Omitting all images, transcribe the entries word for word.

*** Data to use Section Begins ***

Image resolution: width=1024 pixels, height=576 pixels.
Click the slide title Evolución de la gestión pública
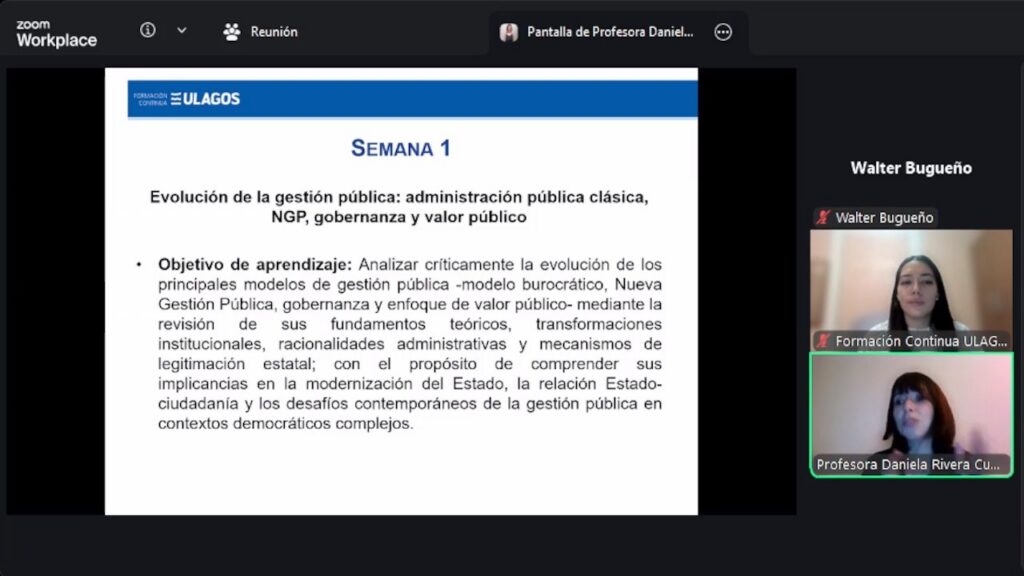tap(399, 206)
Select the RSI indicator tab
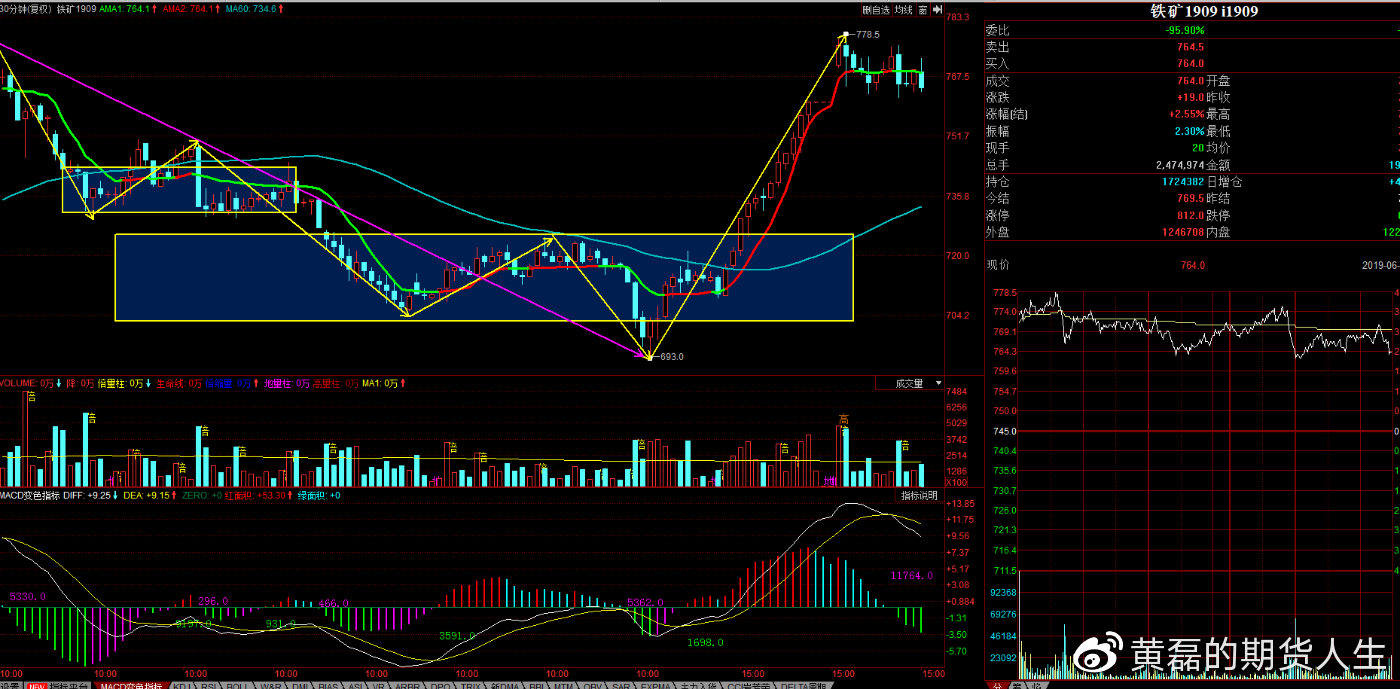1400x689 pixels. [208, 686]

*** Data to use Section Ends ***

### Response below
Image resolution: width=1024 pixels, height=576 pixels.
Click the slide title Evolución de la gestión pública
tap(399, 206)
Select the RSI indicator tab
1400x689 pixels. [208, 686]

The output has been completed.